Each line from the one containing "Click the prompt text field to edit it" to the last line of the listing below must be reproduced exactly, and nothing more.

[Opening Given information section]

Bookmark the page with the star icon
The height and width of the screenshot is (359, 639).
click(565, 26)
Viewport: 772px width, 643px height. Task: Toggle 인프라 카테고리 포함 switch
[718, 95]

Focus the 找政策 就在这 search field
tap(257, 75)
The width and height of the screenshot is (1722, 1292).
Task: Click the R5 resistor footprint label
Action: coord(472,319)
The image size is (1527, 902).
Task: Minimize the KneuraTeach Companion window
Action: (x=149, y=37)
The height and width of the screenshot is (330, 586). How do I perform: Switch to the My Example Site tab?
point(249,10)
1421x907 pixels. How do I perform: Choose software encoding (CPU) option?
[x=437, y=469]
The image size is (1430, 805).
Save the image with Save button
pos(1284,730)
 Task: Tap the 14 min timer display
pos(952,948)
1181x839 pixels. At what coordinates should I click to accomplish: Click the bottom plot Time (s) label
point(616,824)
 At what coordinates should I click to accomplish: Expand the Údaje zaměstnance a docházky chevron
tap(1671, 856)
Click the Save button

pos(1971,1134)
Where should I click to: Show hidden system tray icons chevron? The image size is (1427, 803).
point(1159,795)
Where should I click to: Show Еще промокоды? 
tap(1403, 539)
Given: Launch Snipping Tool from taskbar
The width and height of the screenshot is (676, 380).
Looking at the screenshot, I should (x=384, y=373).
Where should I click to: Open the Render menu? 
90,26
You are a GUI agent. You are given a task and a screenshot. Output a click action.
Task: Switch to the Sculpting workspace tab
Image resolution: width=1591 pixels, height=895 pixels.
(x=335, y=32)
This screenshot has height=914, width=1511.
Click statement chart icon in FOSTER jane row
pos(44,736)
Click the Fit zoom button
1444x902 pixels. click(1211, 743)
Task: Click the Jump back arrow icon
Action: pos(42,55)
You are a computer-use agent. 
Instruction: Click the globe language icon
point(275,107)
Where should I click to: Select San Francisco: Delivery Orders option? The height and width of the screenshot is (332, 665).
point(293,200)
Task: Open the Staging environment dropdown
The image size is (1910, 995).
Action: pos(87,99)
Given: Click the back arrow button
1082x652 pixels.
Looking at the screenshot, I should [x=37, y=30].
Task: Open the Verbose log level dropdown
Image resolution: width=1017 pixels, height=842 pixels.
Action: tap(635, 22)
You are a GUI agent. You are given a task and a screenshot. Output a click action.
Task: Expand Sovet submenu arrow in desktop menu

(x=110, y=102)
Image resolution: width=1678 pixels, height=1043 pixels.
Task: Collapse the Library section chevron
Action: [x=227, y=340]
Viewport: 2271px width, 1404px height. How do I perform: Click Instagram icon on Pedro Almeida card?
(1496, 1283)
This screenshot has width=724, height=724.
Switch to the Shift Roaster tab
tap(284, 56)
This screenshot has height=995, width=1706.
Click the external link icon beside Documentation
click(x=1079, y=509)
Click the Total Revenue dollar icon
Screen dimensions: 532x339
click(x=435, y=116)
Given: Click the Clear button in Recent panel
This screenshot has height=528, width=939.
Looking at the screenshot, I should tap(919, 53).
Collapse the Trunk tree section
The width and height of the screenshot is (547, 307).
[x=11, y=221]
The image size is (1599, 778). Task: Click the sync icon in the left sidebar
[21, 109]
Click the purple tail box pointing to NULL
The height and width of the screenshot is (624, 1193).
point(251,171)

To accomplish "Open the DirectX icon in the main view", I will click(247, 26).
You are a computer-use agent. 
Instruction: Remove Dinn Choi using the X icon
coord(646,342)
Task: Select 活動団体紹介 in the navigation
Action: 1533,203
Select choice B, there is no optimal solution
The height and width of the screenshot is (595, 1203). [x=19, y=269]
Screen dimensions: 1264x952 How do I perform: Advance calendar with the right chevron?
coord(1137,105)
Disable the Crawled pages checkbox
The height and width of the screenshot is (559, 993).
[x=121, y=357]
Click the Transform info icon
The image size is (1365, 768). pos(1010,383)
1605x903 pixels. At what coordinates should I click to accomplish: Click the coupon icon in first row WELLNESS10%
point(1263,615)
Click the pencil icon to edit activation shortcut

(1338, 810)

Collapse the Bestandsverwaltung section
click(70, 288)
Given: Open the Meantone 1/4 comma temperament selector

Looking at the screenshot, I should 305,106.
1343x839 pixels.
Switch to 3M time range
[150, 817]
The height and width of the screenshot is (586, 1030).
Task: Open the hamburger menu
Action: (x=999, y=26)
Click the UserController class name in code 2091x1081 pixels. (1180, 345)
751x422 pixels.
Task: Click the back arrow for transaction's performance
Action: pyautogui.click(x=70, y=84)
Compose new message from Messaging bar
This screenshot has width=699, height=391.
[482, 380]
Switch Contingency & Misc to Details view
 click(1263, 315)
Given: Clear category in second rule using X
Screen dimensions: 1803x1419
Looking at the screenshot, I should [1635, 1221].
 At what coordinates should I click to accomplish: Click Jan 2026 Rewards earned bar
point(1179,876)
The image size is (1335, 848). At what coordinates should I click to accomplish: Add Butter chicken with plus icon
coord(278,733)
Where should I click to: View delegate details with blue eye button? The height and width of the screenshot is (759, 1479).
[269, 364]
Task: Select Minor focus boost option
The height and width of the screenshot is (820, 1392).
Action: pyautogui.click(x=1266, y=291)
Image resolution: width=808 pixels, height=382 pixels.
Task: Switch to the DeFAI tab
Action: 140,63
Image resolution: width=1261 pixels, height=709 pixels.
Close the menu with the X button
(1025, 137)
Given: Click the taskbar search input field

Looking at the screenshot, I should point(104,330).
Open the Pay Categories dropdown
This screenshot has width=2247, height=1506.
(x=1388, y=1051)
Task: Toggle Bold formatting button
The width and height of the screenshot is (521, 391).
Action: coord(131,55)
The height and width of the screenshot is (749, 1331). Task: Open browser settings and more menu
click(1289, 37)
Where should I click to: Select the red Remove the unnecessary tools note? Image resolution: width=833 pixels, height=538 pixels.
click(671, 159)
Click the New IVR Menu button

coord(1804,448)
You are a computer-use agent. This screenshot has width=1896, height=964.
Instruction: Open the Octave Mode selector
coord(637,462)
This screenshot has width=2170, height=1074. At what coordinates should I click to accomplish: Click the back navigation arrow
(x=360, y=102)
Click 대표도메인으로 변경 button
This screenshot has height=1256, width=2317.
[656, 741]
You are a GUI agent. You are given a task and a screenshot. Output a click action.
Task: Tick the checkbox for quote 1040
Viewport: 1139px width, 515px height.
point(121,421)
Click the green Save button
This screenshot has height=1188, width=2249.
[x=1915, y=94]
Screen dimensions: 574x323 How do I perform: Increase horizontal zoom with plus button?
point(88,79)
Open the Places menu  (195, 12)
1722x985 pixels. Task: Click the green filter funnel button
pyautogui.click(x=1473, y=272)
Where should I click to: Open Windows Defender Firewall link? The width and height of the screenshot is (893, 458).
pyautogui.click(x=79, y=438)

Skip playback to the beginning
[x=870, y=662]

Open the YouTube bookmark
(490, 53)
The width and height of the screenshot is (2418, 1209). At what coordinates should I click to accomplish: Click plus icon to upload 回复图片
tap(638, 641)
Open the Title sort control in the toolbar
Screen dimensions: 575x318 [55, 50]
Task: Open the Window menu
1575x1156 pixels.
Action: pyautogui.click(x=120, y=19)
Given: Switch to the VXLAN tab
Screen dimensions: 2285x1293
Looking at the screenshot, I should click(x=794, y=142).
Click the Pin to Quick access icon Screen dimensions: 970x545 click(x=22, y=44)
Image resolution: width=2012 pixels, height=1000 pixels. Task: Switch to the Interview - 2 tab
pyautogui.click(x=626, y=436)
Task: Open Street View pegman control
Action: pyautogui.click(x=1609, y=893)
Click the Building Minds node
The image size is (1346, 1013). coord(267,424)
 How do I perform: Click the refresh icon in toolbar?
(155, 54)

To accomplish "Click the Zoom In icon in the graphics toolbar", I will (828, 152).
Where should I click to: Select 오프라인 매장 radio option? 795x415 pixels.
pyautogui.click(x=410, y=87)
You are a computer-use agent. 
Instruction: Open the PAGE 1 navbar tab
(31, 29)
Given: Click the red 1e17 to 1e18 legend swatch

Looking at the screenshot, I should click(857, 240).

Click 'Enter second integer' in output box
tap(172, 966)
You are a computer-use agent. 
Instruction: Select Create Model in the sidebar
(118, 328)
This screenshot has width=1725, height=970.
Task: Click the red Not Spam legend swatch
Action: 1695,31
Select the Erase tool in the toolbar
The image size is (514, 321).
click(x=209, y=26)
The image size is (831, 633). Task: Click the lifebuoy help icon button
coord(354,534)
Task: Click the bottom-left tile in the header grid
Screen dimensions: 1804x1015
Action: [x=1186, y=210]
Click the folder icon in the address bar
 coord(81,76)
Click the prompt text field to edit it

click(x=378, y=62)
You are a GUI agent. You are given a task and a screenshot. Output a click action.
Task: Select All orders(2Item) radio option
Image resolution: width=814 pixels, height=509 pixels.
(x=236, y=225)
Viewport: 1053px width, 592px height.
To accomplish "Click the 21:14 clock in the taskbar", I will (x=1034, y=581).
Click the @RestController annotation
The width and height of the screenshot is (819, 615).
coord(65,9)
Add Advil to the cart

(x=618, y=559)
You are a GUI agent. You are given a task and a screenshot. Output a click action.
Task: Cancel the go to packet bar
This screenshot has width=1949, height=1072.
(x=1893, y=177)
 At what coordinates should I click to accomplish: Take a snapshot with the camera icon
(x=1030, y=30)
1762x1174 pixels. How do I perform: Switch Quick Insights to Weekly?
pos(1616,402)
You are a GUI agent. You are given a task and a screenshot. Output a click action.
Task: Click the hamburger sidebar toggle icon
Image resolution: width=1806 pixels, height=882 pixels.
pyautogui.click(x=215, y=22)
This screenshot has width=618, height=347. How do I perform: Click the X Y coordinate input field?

[Closing Given information section]

# Reply:
Click the prompt text field to edit it

click(x=378, y=62)
You are a GUI agent. You are given a task and a screenshot. Output a click action.
Task: Select All orders(2Item) radio option
Image resolution: width=814 pixels, height=509 pixels.
(x=236, y=225)
Viewport: 1053px width, 592px height.
To accomplish "Click the 21:14 clock in the taskbar", I will (x=1034, y=581).
Click the @RestController annotation
The width and height of the screenshot is (819, 615).
coord(65,9)
Add Advil to the cart

(x=618, y=559)
You are a GUI agent. You are given a task and a screenshot. Output a click action.
Task: Cancel the go to packet bar
This screenshot has width=1949, height=1072.
(x=1893, y=177)
 At what coordinates should I click to accomplish: Take a snapshot with the camera icon
(x=1030, y=30)
1762x1174 pixels. How do I perform: Switch Quick Insights to Weekly?
pos(1616,402)
You are a GUI agent. You are given a task and a screenshot. Output a click action.
Task: Click the hamburger sidebar toggle icon
Image resolution: width=1806 pixels, height=882 pixels.
pyautogui.click(x=215, y=22)
This screenshot has width=618, height=347. How do I perform: Click the X Y coordinate input field?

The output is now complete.